## What is being asked
The expected output is the line with "Instruction: Open the Teddy" followed by every remaining line of the entries, all repeated exactly.

[Dataset items]
==============================

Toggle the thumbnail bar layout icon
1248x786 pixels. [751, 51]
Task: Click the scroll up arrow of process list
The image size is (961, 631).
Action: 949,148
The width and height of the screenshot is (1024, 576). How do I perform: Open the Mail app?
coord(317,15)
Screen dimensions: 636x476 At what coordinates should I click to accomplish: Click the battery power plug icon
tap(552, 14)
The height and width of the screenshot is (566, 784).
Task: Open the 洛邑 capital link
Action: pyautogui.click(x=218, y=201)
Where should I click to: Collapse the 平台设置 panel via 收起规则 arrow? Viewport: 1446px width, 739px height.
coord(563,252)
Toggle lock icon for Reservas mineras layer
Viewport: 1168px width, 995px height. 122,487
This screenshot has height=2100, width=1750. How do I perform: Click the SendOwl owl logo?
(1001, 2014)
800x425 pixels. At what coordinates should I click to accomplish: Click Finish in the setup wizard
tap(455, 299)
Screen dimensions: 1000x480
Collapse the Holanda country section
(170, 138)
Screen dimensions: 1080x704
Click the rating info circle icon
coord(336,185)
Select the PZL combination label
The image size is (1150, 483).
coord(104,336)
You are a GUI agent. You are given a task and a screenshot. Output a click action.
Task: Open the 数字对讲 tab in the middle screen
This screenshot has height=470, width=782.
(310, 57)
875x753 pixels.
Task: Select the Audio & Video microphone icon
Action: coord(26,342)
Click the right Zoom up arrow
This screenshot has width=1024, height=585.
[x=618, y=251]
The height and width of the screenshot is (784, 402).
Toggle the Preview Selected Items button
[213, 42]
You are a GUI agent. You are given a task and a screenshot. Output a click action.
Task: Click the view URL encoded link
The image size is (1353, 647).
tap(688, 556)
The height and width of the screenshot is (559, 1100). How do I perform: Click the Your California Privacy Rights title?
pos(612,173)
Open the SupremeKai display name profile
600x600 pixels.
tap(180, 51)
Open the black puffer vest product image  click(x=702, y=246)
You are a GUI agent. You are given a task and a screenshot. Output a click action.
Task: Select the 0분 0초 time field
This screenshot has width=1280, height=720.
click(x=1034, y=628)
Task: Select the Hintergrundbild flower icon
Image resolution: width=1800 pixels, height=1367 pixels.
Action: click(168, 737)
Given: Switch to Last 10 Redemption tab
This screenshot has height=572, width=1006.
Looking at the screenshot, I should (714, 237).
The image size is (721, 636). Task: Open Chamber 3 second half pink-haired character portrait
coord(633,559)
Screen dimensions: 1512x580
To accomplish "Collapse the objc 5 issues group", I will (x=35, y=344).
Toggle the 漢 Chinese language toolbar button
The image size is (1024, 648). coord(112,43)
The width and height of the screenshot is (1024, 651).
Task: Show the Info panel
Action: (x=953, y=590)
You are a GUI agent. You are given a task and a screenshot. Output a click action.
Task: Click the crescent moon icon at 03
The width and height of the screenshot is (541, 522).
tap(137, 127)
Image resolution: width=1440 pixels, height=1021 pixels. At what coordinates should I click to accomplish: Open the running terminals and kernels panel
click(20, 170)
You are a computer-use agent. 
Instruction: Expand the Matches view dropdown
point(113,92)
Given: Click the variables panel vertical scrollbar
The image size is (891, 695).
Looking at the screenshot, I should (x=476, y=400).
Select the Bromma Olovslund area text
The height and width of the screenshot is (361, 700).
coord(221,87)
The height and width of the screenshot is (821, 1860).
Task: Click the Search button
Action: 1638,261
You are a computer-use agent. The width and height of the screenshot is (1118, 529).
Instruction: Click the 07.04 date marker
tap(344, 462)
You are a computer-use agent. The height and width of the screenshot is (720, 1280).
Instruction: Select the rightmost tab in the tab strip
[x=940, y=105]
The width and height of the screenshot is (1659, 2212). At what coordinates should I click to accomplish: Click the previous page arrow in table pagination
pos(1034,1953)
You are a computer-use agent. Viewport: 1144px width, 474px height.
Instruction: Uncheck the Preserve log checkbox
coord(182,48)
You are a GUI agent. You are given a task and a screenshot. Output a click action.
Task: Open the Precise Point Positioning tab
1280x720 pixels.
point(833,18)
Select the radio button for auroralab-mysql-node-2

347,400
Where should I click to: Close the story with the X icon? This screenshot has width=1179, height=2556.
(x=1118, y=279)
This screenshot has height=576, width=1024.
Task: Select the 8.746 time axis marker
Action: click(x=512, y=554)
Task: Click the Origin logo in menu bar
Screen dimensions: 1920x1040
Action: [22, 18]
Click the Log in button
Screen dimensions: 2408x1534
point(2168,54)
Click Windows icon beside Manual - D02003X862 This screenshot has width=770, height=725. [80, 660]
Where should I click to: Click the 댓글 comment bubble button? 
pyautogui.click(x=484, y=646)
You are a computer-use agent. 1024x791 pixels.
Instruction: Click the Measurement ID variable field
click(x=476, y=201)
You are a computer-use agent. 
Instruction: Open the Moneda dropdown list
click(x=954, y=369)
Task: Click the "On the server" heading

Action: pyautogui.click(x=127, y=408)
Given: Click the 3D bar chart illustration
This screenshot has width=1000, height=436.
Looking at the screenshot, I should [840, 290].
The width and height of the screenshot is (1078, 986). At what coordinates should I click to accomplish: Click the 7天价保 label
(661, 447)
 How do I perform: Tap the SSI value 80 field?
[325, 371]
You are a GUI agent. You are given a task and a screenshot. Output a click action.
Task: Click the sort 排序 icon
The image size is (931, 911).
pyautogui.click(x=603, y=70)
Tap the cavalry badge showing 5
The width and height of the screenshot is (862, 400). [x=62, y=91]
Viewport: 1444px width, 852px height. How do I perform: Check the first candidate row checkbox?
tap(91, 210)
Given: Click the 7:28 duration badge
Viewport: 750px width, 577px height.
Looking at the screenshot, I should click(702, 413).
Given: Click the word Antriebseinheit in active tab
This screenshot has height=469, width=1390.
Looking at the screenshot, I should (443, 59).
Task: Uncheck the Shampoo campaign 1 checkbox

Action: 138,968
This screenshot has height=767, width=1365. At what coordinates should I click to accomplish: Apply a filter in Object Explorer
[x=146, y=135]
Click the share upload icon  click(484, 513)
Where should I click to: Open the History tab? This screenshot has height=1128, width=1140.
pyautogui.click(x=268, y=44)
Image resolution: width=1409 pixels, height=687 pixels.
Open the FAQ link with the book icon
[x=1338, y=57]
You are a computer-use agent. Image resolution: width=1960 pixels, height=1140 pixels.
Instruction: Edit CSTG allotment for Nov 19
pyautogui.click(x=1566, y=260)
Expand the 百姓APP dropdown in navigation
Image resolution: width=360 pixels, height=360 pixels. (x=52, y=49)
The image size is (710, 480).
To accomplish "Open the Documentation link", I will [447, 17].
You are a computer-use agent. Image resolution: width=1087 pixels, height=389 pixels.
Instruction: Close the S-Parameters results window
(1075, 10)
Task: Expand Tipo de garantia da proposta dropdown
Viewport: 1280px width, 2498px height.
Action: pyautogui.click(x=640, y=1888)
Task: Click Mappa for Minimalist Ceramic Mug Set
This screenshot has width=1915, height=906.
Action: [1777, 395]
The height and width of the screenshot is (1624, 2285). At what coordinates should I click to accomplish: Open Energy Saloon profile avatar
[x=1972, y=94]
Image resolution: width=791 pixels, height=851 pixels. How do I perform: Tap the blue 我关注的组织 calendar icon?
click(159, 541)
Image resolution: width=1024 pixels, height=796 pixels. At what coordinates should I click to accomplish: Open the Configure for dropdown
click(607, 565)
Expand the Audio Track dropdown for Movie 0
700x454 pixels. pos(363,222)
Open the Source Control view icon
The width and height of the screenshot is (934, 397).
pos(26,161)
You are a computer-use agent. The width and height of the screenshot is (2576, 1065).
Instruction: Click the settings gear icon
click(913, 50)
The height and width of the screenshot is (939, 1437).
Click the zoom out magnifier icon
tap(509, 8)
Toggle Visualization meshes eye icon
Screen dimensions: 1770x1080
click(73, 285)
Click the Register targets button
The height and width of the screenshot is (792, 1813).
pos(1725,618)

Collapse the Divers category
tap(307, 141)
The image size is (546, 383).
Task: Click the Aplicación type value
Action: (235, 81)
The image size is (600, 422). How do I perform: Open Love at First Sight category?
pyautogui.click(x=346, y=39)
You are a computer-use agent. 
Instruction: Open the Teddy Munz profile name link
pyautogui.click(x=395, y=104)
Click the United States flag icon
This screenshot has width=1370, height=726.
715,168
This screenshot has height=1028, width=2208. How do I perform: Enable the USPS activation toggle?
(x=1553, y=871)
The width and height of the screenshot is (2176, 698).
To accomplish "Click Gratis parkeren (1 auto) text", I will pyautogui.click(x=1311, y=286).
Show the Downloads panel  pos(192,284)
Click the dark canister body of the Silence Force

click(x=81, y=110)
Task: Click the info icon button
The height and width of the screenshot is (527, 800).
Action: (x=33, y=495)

==============================

## Result of the exercise
Instruction: Open the Teddy Munz profile name link
pyautogui.click(x=395, y=104)
Click the United States flag icon
This screenshot has width=1370, height=726.
715,168
This screenshot has height=1028, width=2208. How do I perform: Enable the USPS activation toggle?
(x=1553, y=871)
The width and height of the screenshot is (2176, 698).
To accomplish "Click Gratis parkeren (1 auto) text", I will pyautogui.click(x=1311, y=286).
Show the Downloads panel  pos(192,284)
Click the dark canister body of the Silence Force

click(x=81, y=110)
Task: Click the info icon button
The height and width of the screenshot is (527, 800).
Action: (x=33, y=495)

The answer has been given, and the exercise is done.